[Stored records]
*** Begin section ***
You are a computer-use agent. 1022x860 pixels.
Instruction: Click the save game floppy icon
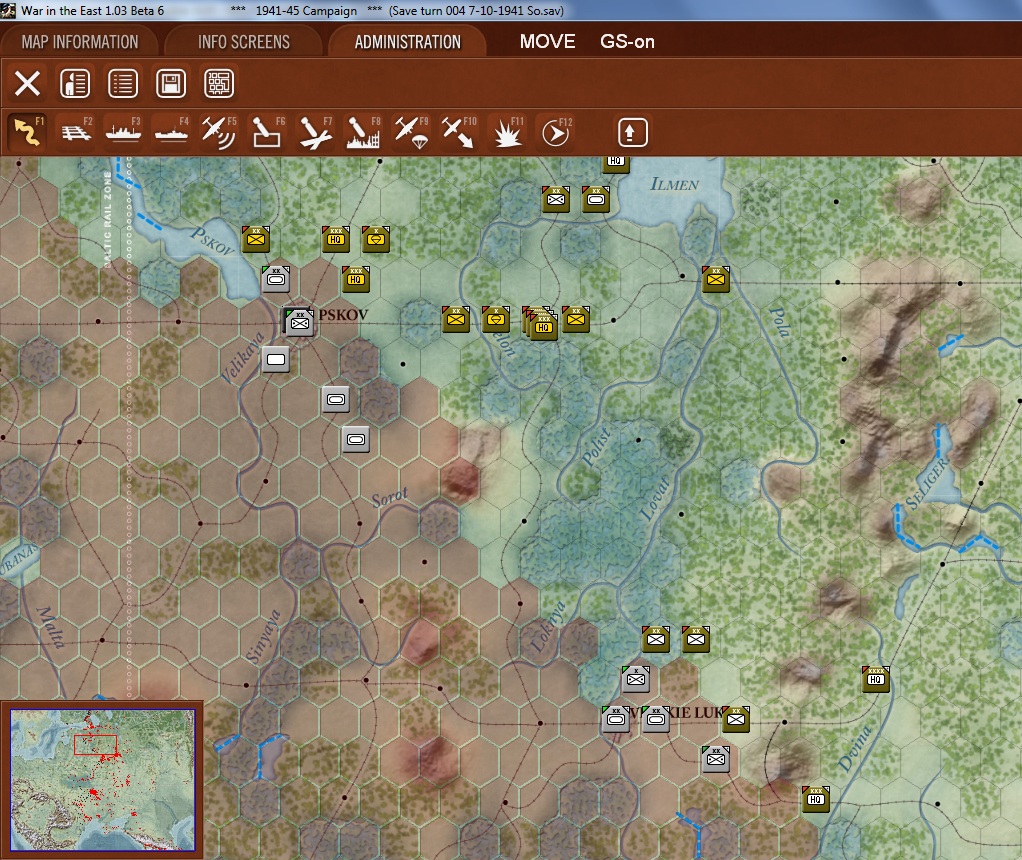(171, 83)
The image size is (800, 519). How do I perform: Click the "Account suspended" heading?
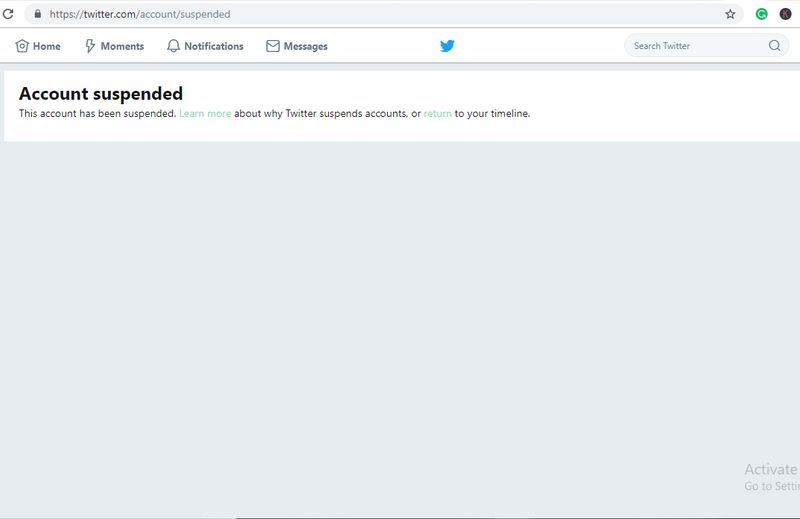(101, 94)
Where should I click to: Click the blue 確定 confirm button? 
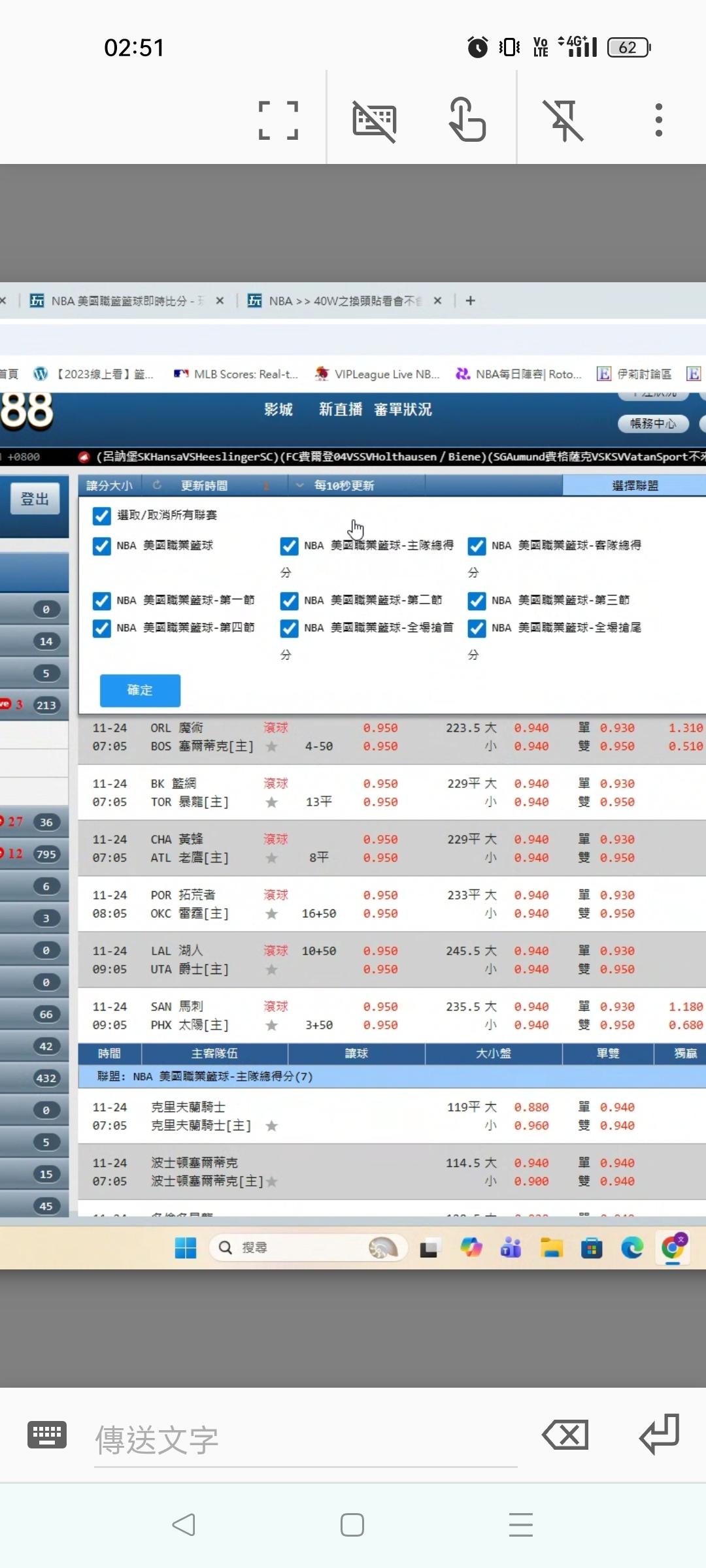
*** End section ***
What the exercise asks.
Repeat the records above word for word, keeping no pictures in the copy.

Task answer.
You are a computer-use agent. 1022x860 pixels.
Instruction: Click the save game floppy icon
(171, 83)
The image size is (800, 519). How do I perform: Click the "Account suspended" heading?
(101, 94)
Where should I click to: Click the blue 確定 confirm button? 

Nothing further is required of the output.